[Stored data]
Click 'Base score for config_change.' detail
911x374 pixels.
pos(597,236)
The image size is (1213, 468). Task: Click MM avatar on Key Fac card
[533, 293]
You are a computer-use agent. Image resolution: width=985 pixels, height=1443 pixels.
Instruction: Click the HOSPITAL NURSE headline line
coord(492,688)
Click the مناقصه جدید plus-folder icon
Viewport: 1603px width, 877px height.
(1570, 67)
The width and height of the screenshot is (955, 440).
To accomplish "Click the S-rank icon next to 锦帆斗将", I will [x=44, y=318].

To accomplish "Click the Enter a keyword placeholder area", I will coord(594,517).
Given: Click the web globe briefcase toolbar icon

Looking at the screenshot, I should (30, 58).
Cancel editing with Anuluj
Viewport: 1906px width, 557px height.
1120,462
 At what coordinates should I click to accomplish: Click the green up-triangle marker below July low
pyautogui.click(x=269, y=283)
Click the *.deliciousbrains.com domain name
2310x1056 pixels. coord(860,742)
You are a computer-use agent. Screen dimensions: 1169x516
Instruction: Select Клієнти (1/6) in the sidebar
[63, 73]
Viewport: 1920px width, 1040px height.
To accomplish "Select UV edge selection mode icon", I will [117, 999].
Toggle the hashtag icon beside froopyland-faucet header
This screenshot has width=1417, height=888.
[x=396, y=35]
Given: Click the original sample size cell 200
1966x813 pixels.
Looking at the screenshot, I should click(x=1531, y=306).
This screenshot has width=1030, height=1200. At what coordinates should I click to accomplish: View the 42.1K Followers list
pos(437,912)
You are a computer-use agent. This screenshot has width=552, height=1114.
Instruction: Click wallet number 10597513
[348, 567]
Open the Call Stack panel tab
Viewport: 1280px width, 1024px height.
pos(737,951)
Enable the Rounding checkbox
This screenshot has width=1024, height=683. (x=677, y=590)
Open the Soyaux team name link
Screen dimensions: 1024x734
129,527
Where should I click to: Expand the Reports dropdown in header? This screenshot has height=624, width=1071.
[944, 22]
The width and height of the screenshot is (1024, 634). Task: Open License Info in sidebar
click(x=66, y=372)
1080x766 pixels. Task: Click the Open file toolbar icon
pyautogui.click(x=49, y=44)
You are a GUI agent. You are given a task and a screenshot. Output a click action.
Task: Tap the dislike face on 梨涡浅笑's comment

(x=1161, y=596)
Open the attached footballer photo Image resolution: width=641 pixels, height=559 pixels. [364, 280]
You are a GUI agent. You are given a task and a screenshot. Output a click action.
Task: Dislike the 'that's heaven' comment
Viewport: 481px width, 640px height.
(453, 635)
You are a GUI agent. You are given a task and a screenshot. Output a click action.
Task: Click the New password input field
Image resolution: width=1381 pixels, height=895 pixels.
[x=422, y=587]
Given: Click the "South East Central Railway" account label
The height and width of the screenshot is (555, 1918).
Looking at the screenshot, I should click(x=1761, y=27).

=== EXERCISE PROMPT ===
Starting from the line containing "Task: Tap the dislike face on 梨涡浅笑's comment", repeat each line through the end of the entries, exactly.

=== OUTPUT OF THE EXERCISE ===
Task: Tap the dislike face on 梨涡浅笑's comment

(x=1161, y=596)
Open the attached footballer photo Image resolution: width=641 pixels, height=559 pixels. [364, 280]
You are a GUI agent. You are given a task and a screenshot. Output a click action.
Task: Dislike the 'that's heaven' comment
Viewport: 481px width, 640px height.
(453, 635)
You are a GUI agent. You are given a task and a screenshot. Output a click action.
Task: Click the New password input field
Image resolution: width=1381 pixels, height=895 pixels.
[x=422, y=587]
Given: Click the "South East Central Railway" account label
The height and width of the screenshot is (555, 1918).
Looking at the screenshot, I should click(x=1761, y=27).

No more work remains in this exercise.